TV Buddha is a video sculpture by Nam June Paik first produced in 1974, but exists in multiple versions. In the work, a Buddha statue watches an image of itself on a TV screen. The screen's image is produced by a live video camera trained on the Buddha statue.

The work was initially produced to fill a gap in a 1974 exhibition at gallery Bonino, New York. Paik had purchased an 18th-century Buddha statue on Canal street in New York City.

==Collections==
The work was first purchased for a museum collection in 1977 by the Stedelijk Museum Amsterdam. Paik produced successive versions of the work. A 1976 version of the work is in the collection of the Art Gallery of New South Wales, Australia. A 2004 version is held by the Fogg museum at Harvard University.
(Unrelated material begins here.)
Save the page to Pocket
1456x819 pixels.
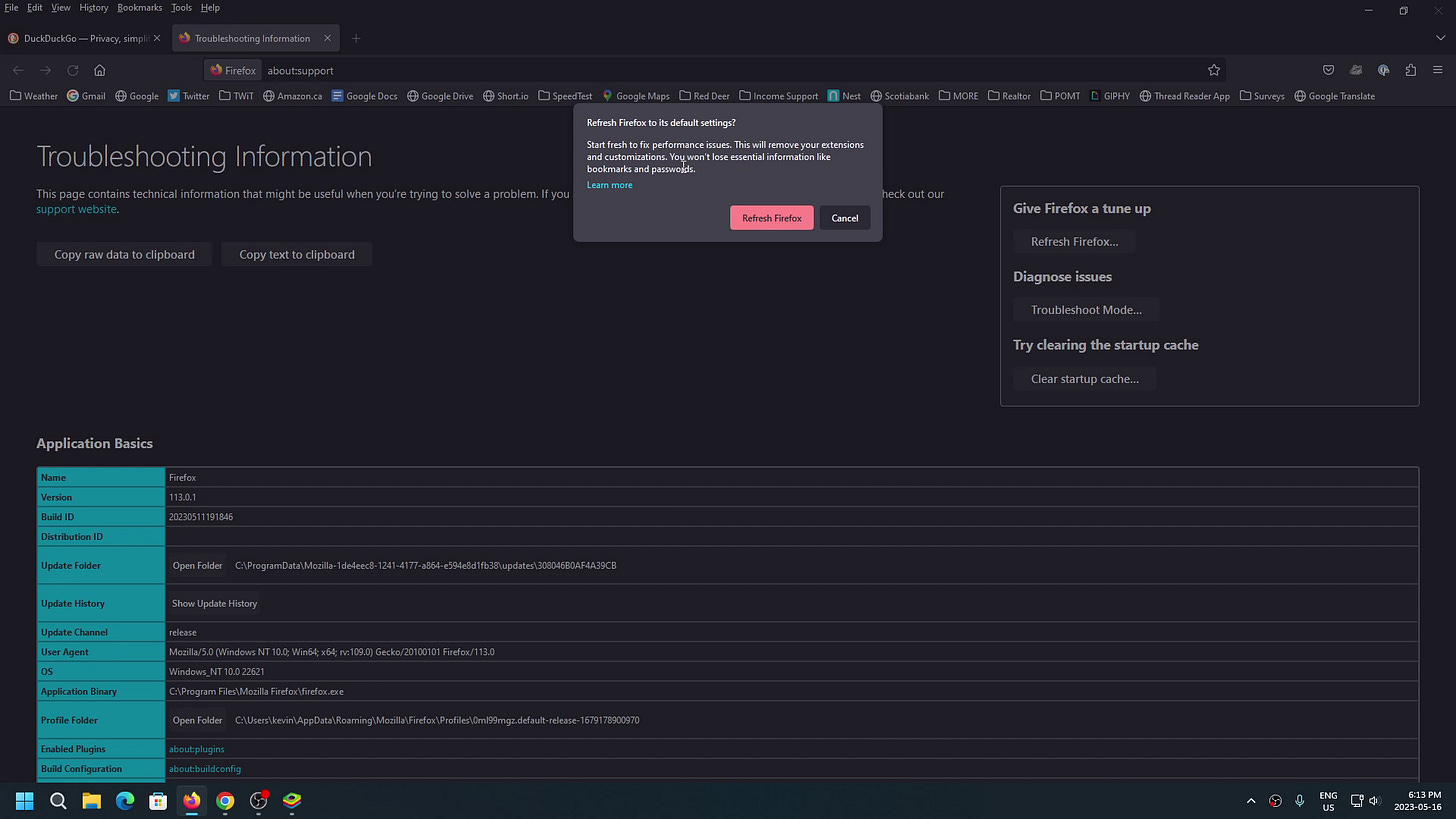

The numerous renditions of TV Buddha illustrate the work's formal simplicity and reproducibility, as the juxtaposition of Western technology and East Asian cultural references reflect patterns of cultural exchange in a global context. Among these versions, the 1976 installation is often noted for its significance, as the earliest adaptation located in a Western setting, best capturing Paik’s intentions to present the Zen Buddhism to a Western audience.

==Paik's background==
Having been born into a Buddhist family in 1932, Paik had a fraught relationship with Buddhism, always believing the religion was backwards and fatalistic. This critical perspective only intensified with the Japanese occupation, as Paik saw how Buddhists could be corrupted by political ideology. Growing in Japanese-occupied Korea, Paik was forbidden from speaking his own language, with Japanese Zen monks playing a leading role in war propaganda. This cold-eyed awareness allowed Paik to bring down Buddha to Earth, as if Buddhism was to have any relevance of electronic superhighway, it would not be able to float within a glorified detached realm. Thus, to Paik, Buddha would have to “engage the screen, the video camera and the rapid flow of information and image – the material realities of the day”.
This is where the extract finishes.